**Task directions:** Where the line containing "Task: Click the" appears below, start there and repeat each line exactly to the end. Leave the pictures out.

**Dataset records:**
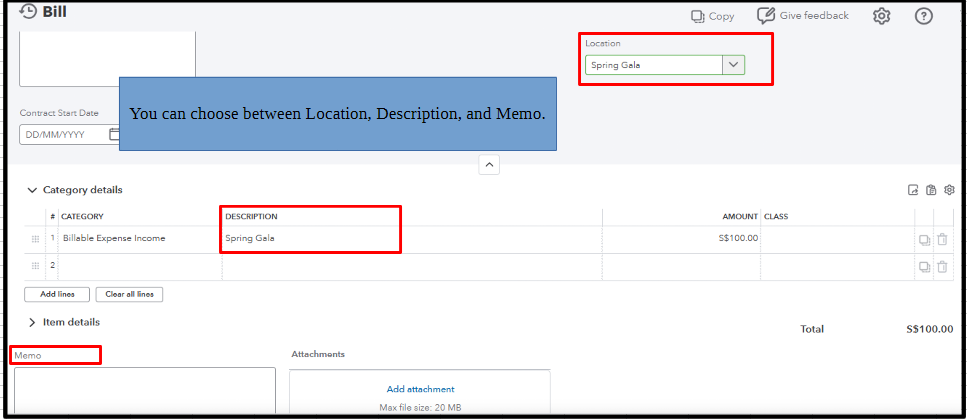
Task: Delete line 1 with the trash icon
Action: point(942,239)
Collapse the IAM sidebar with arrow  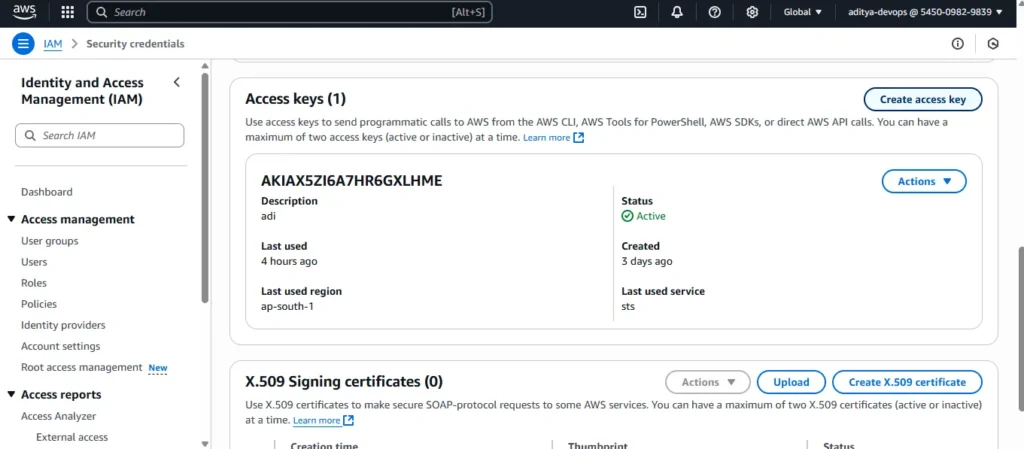click(x=177, y=82)
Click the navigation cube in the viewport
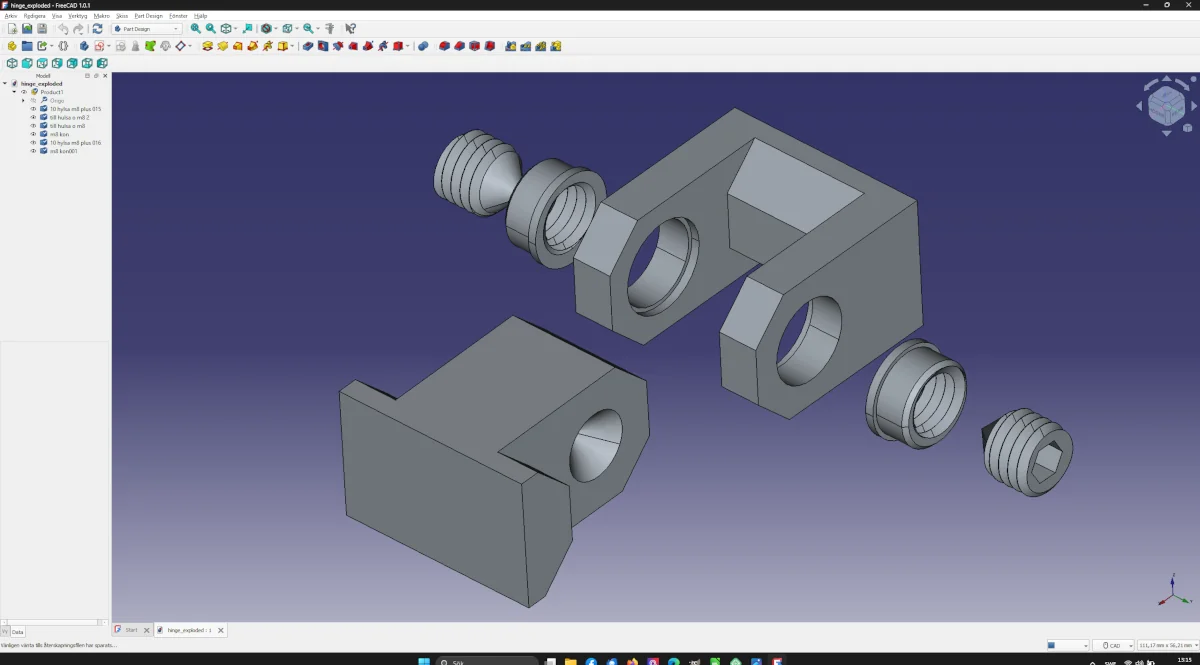Viewport: 1200px width, 665px height. [x=1165, y=104]
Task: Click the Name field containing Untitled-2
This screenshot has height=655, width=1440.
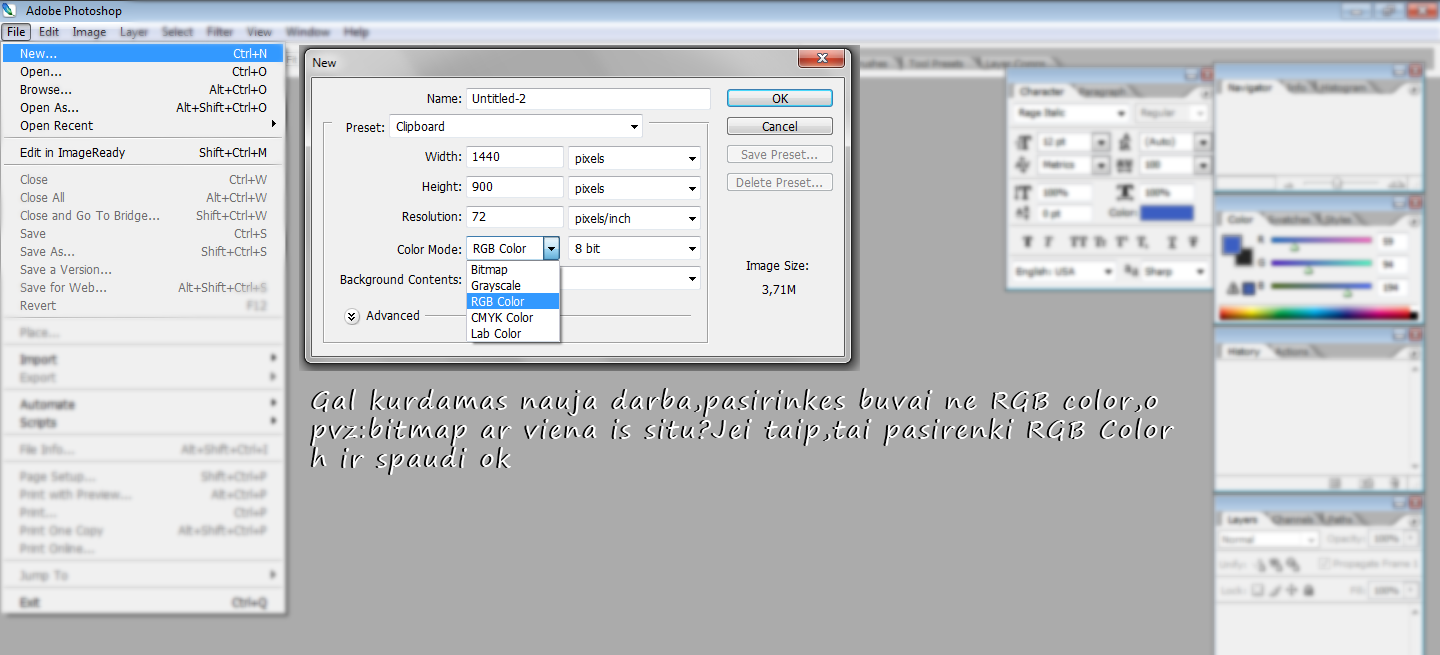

**Expected output:**
Task: Click the Name field containing Untitled-2
This screenshot has height=655, width=1440.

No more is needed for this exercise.